Illustration: Lazaro Gamio/Axios
Artificial intelligence experts — concerned about reported blunders with high-stakes AI systems from makers like Amazon and IBM — are urging more oversight, testing, and perhaps a fundamental rethinking of the underlying technology.
Why it matters: Wall Street, the military, and other sectors expect AI to make increasingly weighty decisions in the future — with less and less human involvement. But if the systems behave inaccurately or display biases, the consequences outside the lab could cause harm to real people.
In reports this week:
- Amazon’s face-recognition platform, Rekognition, matched 28 members of Congress with mugshots when it was put through testing by the ACLU, which announced the results Thursday. The misidentified faces disproportionately belonged to people of color. Responding on its blog, Amazon said the ACLU didn’t test Rekognition with the correct settings, and that its system is meant to help humans make big decisions — not final determinations on its own. Amazon amended the blog post on Friday, Cnet reported, inviting the federal government to recommend rules for how law enforcement uses facial recognition technology.
- IBM’s Watson gave doctors "unsafe and incorrect" recommendations for cancer treatments, Stat News reported last week, quoting internal IBM documents. The finding blamed both IBM engineers and the doctors who were feeding in training data. IBM told Stat News that Watson Health has since improved.
- In an earlier case, a self-driving Uber killed a pedestrian in Arizona in March.
The context: For skeptics of deep learning, the leading machine-learning method that powers most commercial AI, these shortcomings belie greater problems ahead.
- "We shouldn’t mistake pattern recognition for genuine intelligence," Gary Marcus, an NYU professor, tells Axios in an email. "And we shouldn’t be surprised when narrow, shallow intelligence (which is all we have, so far) lets us down."
- Garrett Kenyon, a scientist at Los Alamos National Laboratory, said in an interview that deep learning can’t grasp abstract concepts, or even reliably count or compare objects.
- This isn’t the first time an external audit has found bias in deployed face-recognition algorithms. In research published by MIT, researcher Joy Buolamwini tested three companies' face-recognition systems and found that they performed poorly on darker-skinned and female faces. In response, two of the companies — IBM and Microsoft — published improvements to their algorithms.
The other side: Jack Clark, strategy and communications director at OpenAI, said these cases are not marks against deep learning as a technology.
- "We know DL works," Clark said, using an abbreviation for deep learning.

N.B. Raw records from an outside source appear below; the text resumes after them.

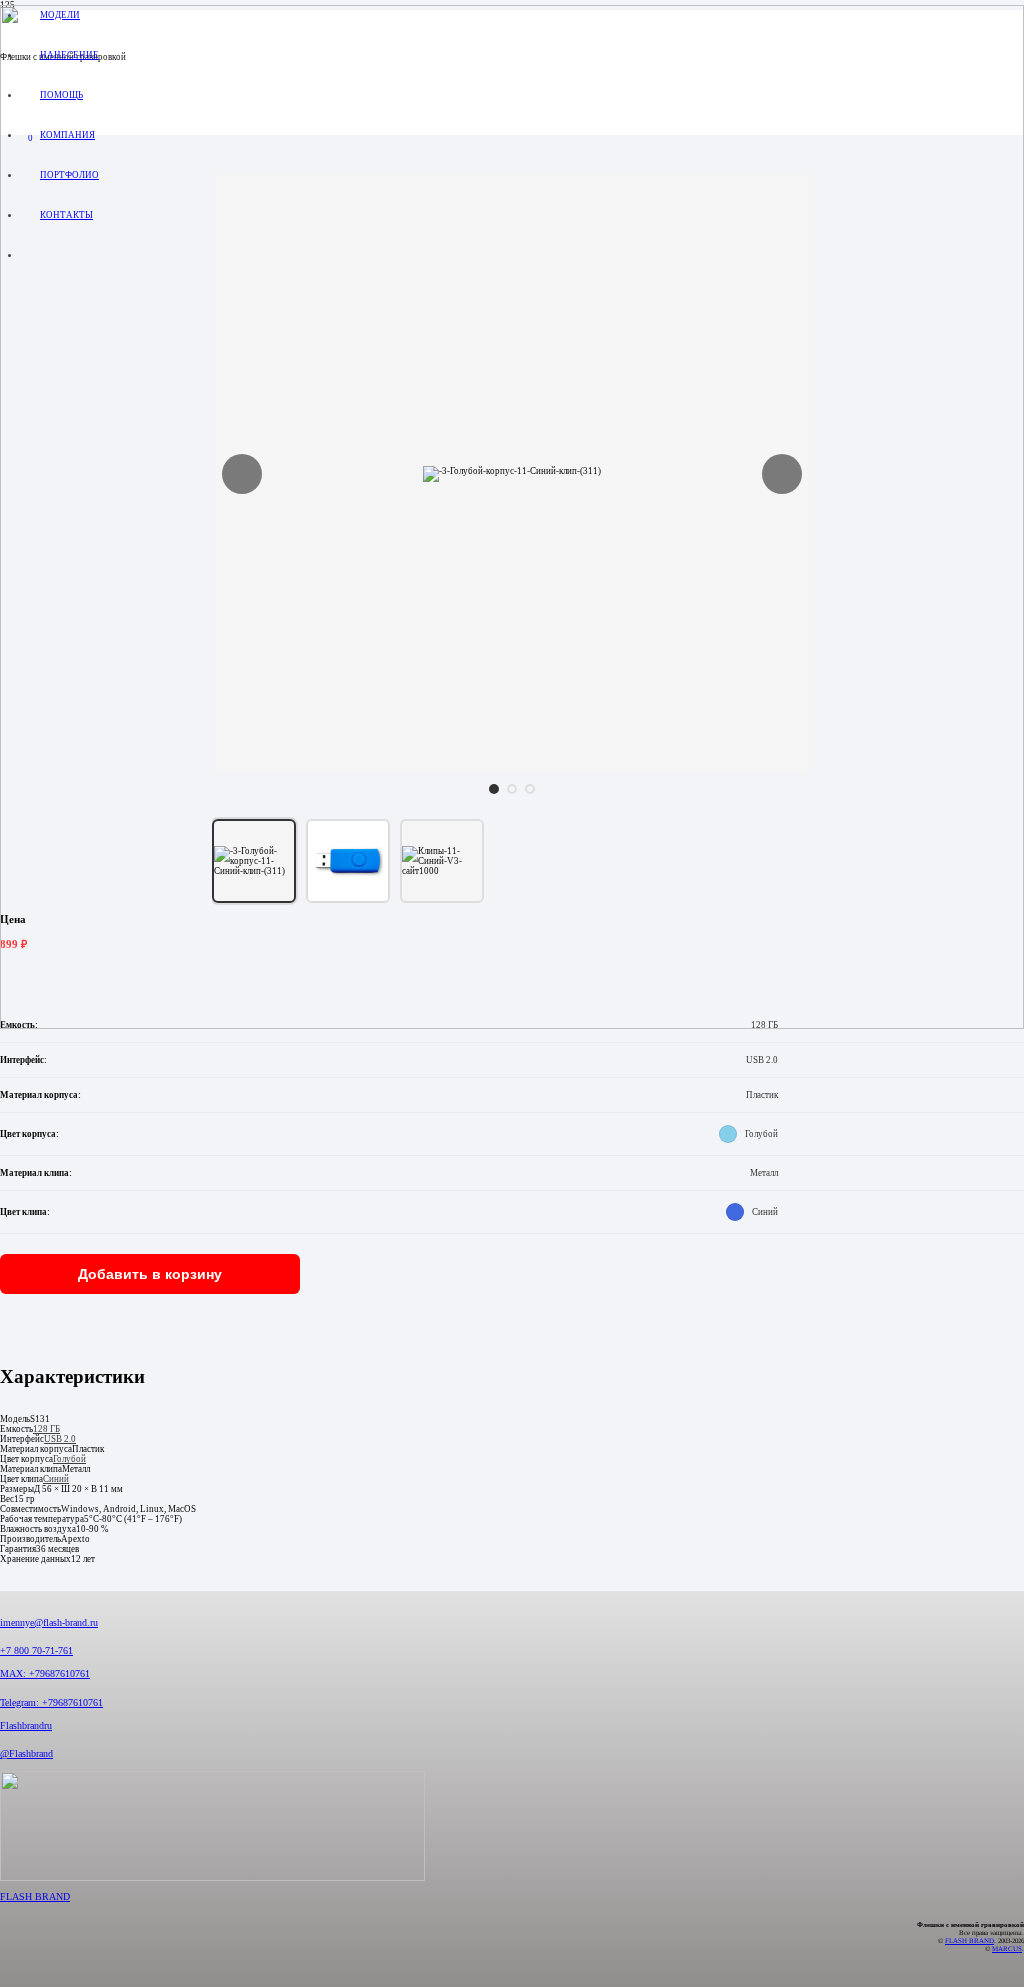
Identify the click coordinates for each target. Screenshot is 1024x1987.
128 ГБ (46, 1429)
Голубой (69, 1459)
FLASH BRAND (35, 1896)
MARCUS (1007, 1949)
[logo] (512, 1026)
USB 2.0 (60, 1439)
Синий (56, 1479)
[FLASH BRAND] (512, 1831)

- "We also know that DL bugs can be pretty bad and implementing DL systems is hard," he continued.
- Without more details about the Amazon and IBM incidents, "it's very difficult to make a call as to whether this is due to a flaw in implementation (which would be my assumption) or a flaw in the algorithm itself (which to my mind seems less likely)."
The bottom line: Clark said that AI systems need to be "vigorously and transparently tested in the wild" before they’re put to work in the real world.